**** Texto mostrado ****
Está edición del Festival de Venecia quedará marcada por la irrupción de La voz de Hind, un filme que convierte el dolor en memoria y la memoria en exigencia ética. La obra de Kaouther Ben Hania ha recordado que el cine puede ser un territorio de resistencia.
¿Cómo narrar lo atroz sin que se transforme en espectáculo? ¿Cómo representar la barbarie sin reducirla a un ritual de consumo? Esa tensión late en La voz de Hind, de la cineasta tunecina Kaouther Ben Hania, que ha irrumpido en la Mostra como un aldabonazo moral. La película, entre cuyos productores ejecutivos están Brad Pitt, Alfonso Cuarón, Rooney Mara y Joaquin Phoenix, reconstruye, desde el interior de un centro de emergencias de la Media Luna Roja, el último testimonio de Hind Rajab, niña gazatí de seis años asesinada el 29 de enero de 2024 junto a varios familiares cuando el automóvil en el que viajaban fue acribillado por el ejército israelí en Tel al-Hawa.
****
Qué se pide:
1. Responde según el texto sobre La voz de Hind:
(a) ¿De qué país es la cineasta Kaouther Ben Hania?
(b) ¿Qué edad tenía Hind Rajab?
(c) ¿De qué organización es el centro de emergencias desde donde se reconstruye el testimonio?
2. Resume en dos oraciones el texto sobre La voz de Hind.
3. Escribe la continuación del texto sobre La voz de Hind a partir de su última oración.
**** Material aportado ****
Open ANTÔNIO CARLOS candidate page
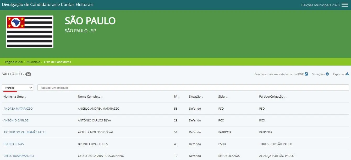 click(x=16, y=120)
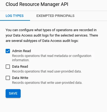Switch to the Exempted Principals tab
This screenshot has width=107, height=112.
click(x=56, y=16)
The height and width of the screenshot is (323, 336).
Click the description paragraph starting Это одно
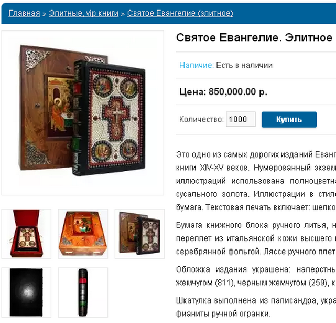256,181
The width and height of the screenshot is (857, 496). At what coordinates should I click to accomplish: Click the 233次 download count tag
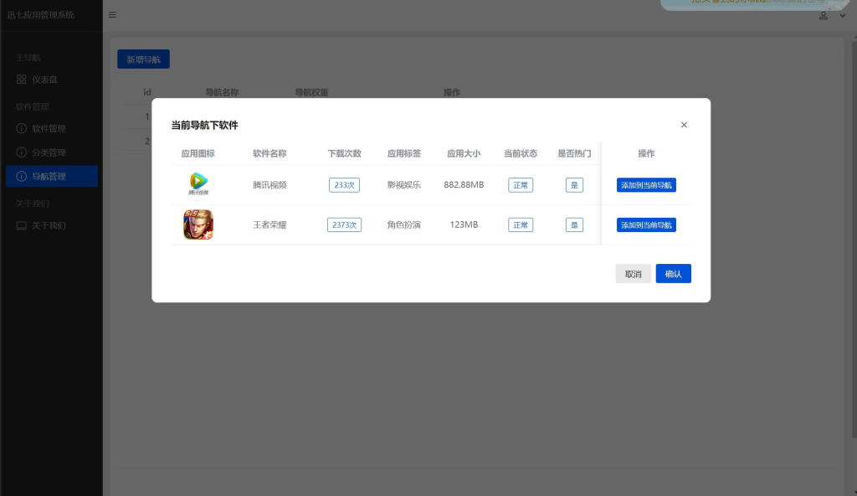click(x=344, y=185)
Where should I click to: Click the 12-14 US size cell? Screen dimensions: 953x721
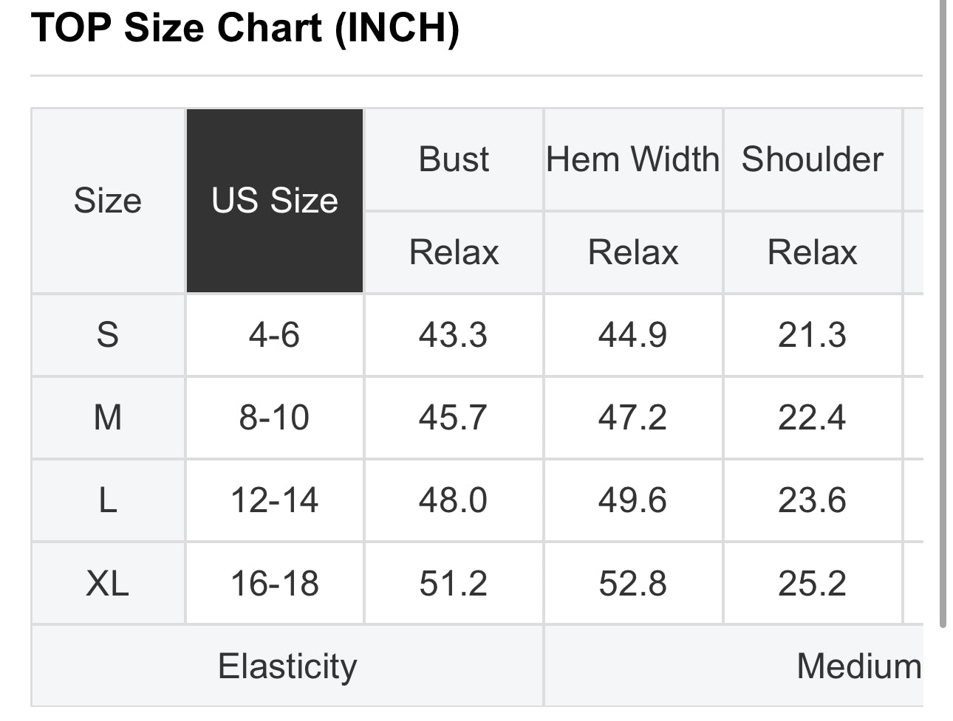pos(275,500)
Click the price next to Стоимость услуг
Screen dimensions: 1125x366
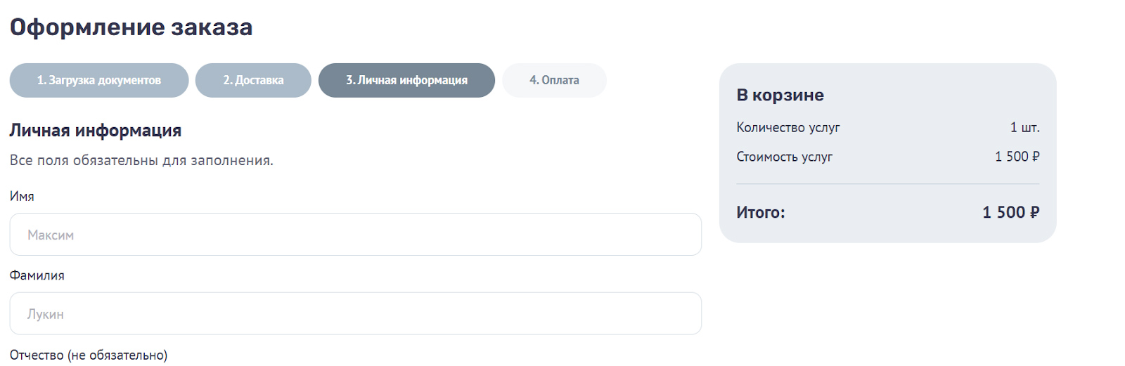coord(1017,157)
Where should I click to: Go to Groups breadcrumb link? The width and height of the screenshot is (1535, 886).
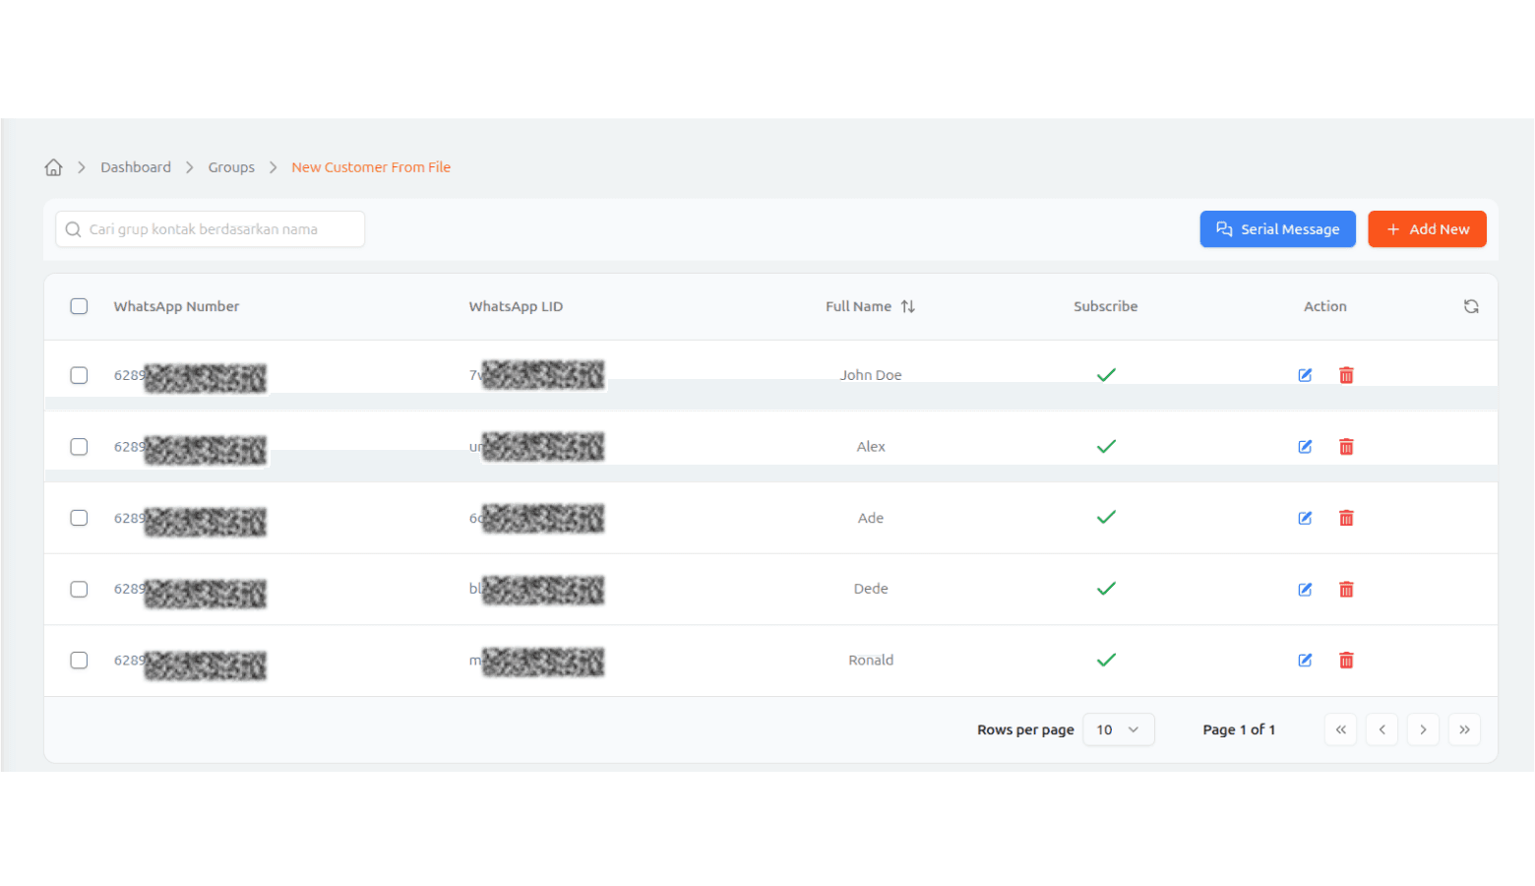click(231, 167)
****
Respuestas por tarea:
1.
(a) Es tunecina.
(b) Tenía seis años.
(c) De la Media Luna Roja.

2. La voz de Hind, de la cineasta tunecina Kaouther Ben Hania, ha irrumpido en el Festival de Venecia como un aldabonazo moral y ha recordado que el cine puede ser un territorio de resistencia. La película reconstruye, desde un centro de emergencias de la Media Luna Roja, el último testimonio de Hind Rajab, niña gazatí de seis años asesinada el 29 de enero de 2024 junto a varios familiares cuando el ejército israelí acribilló el automóvil en que viajaban.

3.
Lo que el filme ofrece no son imágenes del horror: no hay escombros, ni soldados, ni cadáveres. Lo que se escucha es la voz real de Hind, pidiendo auxilio a través de una llamada que nunca alcanzó a salvarla. Esa decisión narrativa convierte el relato en un dispositivo cinematográfico radical y devastador: el espectador se enfrenta al vacío, al silencio que se alarga, a la respiración entrecortada, a las preguntas sin respuesta. En lugar de mostrar la violencia, la hace resonar en la imaginación de quien mira.

El resultado ha sido un verdadero terremoto en la Mostra. Tras la proyección, la prensa internacional dedicó al filme una ovación de ¡¡20 minutos!!!
En la rueda de prensa posterior, la actriz Saja Kilani tomó la palabra con un alegato político que resumió el espíritu de la obra: "Basta de matanzas, hambruna, deshumanización, destrucción y ocupación". A su lado, Ben Hania subrayó que la película nació de la rabia y de la impotencia, pero también del apoyo incondicional de la familia Rajab y de los trabajadores de la Cruz Roja. "Ellos son los auténticos héroes de esta historia", insistió la directora.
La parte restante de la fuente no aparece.